• What to do: Copy each of the following entries back without change.

——————————

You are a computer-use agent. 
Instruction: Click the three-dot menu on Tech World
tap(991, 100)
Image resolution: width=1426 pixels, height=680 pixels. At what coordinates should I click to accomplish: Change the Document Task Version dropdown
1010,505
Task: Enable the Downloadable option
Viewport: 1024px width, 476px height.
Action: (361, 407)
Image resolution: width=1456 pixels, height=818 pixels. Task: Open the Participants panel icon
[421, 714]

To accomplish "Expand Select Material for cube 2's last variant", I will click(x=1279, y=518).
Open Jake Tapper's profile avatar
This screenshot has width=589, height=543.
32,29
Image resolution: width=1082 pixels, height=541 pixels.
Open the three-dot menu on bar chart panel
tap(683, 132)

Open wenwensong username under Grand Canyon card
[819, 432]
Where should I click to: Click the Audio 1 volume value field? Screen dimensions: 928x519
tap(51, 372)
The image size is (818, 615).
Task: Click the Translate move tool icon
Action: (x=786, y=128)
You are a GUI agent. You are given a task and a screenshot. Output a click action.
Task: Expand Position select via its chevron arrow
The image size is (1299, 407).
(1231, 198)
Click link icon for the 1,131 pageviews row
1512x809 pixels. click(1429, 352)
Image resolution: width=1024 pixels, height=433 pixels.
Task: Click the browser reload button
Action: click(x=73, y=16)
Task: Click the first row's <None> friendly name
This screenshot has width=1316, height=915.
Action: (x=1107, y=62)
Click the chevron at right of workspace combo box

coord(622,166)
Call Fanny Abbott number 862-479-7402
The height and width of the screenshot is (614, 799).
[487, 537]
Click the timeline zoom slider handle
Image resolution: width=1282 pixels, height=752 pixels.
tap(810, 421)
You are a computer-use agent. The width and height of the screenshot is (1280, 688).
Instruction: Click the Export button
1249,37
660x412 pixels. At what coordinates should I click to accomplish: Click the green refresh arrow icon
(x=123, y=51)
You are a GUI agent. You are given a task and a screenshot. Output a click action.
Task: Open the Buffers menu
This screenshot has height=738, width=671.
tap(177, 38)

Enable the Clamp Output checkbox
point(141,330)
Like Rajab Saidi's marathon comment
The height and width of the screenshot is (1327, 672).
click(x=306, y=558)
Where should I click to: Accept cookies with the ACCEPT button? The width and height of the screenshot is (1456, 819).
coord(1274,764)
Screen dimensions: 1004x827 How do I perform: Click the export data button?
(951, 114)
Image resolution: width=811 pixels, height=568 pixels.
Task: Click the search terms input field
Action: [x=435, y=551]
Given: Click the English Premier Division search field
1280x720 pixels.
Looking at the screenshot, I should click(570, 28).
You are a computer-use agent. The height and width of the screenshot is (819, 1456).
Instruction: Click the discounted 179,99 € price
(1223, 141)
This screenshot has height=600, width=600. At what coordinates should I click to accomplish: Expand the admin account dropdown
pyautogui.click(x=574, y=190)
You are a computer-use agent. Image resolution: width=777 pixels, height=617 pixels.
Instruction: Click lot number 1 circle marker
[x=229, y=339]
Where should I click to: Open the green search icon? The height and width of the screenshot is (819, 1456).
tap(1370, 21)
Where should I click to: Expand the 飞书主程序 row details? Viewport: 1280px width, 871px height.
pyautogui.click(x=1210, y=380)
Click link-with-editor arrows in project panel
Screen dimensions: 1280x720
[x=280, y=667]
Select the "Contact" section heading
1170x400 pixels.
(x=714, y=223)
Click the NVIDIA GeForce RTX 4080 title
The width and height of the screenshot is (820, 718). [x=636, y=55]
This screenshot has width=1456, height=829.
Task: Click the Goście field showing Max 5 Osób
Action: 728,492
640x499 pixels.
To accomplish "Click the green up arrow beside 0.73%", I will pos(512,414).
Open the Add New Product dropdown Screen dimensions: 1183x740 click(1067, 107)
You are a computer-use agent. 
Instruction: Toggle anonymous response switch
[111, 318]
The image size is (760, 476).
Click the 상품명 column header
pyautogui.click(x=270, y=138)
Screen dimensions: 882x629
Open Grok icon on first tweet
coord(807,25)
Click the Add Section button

——————————

• Output of the exercise:
You are a computer-use agent. 
Instruction: Click the three-dot menu on Tech World
tap(991, 100)
Image resolution: width=1426 pixels, height=680 pixels. At what coordinates should I click to accomplish: Change the Document Task Version dropdown
1010,505
Task: Enable the Downloadable option
Viewport: 1024px width, 476px height.
Action: (361, 407)
Image resolution: width=1456 pixels, height=818 pixels. Task: Open the Participants panel icon
[421, 714]

To accomplish "Expand Select Material for cube 2's last variant", I will click(x=1279, y=518).
Open Jake Tapper's profile avatar
This screenshot has width=589, height=543.
32,29
Image resolution: width=1082 pixels, height=541 pixels.
Open the three-dot menu on bar chart panel
tap(683, 132)

Open wenwensong username under Grand Canyon card
[819, 432]
Where should I click to: Click the Audio 1 volume value field? Screen dimensions: 928x519
tap(51, 372)
The image size is (818, 615).
Task: Click the Translate move tool icon
Action: (x=786, y=128)
You are a GUI agent. You are given a task and a screenshot. Output a click action.
Task: Expand Position select via its chevron arrow
The image size is (1299, 407).
(1231, 198)
Click link icon for the 1,131 pageviews row
1512x809 pixels. click(1429, 352)
Image resolution: width=1024 pixels, height=433 pixels.
Task: Click the browser reload button
Action: click(x=73, y=16)
Task: Click the first row's <None> friendly name
This screenshot has width=1316, height=915.
Action: (x=1107, y=62)
Click the chevron at right of workspace combo box

coord(622,166)
Call Fanny Abbott number 862-479-7402
The height and width of the screenshot is (614, 799).
[487, 537]
Click the timeline zoom slider handle
Image resolution: width=1282 pixels, height=752 pixels.
tap(810, 421)
You are a computer-use agent. The width and height of the screenshot is (1280, 688).
Instruction: Click the Export button
1249,37
660x412 pixels. At what coordinates should I click to accomplish: Click the green refresh arrow icon
(x=123, y=51)
You are a GUI agent. You are given a task and a screenshot. Output a click action.
Task: Open the Buffers menu
This screenshot has height=738, width=671.
tap(177, 38)

Enable the Clamp Output checkbox
point(141,330)
Like Rajab Saidi's marathon comment
The height and width of the screenshot is (1327, 672).
click(x=306, y=558)
Where should I click to: Accept cookies with the ACCEPT button? The width and height of the screenshot is (1456, 819).
coord(1274,764)
Screen dimensions: 1004x827 How do I perform: Click the export data button?
(951, 114)
Image resolution: width=811 pixels, height=568 pixels.
Task: Click the search terms input field
Action: [x=435, y=551]
Given: Click the English Premier Division search field
1280x720 pixels.
Looking at the screenshot, I should click(570, 28).
You are a computer-use agent. The height and width of the screenshot is (819, 1456).
Instruction: Click the discounted 179,99 € price
(1223, 141)
This screenshot has height=600, width=600. At what coordinates should I click to accomplish: Expand the admin account dropdown
pyautogui.click(x=574, y=190)
You are a computer-use agent. Image resolution: width=777 pixels, height=617 pixels.
Instruction: Click lot number 1 circle marker
[x=229, y=339]
Where should I click to: Open the green search icon? The height and width of the screenshot is (819, 1456).
tap(1370, 21)
Where should I click to: Expand the 飞书主程序 row details? Viewport: 1280px width, 871px height.
pyautogui.click(x=1210, y=380)
Click link-with-editor arrows in project panel
Screen dimensions: 1280x720
[x=280, y=667]
Select the "Contact" section heading
1170x400 pixels.
(x=714, y=223)
Click the NVIDIA GeForce RTX 4080 title
The width and height of the screenshot is (820, 718). [x=636, y=55]
This screenshot has width=1456, height=829.
Task: Click the Goście field showing Max 5 Osób
Action: 728,492
640x499 pixels.
To accomplish "Click the green up arrow beside 0.73%", I will pos(512,414).
Open the Add New Product dropdown Screen dimensions: 1183x740 click(1067, 107)
You are a computer-use agent. 
Instruction: Toggle anonymous response switch
[111, 318]
The image size is (760, 476).
Click the 상품명 column header
pyautogui.click(x=270, y=138)
Screen dimensions: 882x629
Open Grok icon on first tweet
coord(807,25)
Click the Add Section button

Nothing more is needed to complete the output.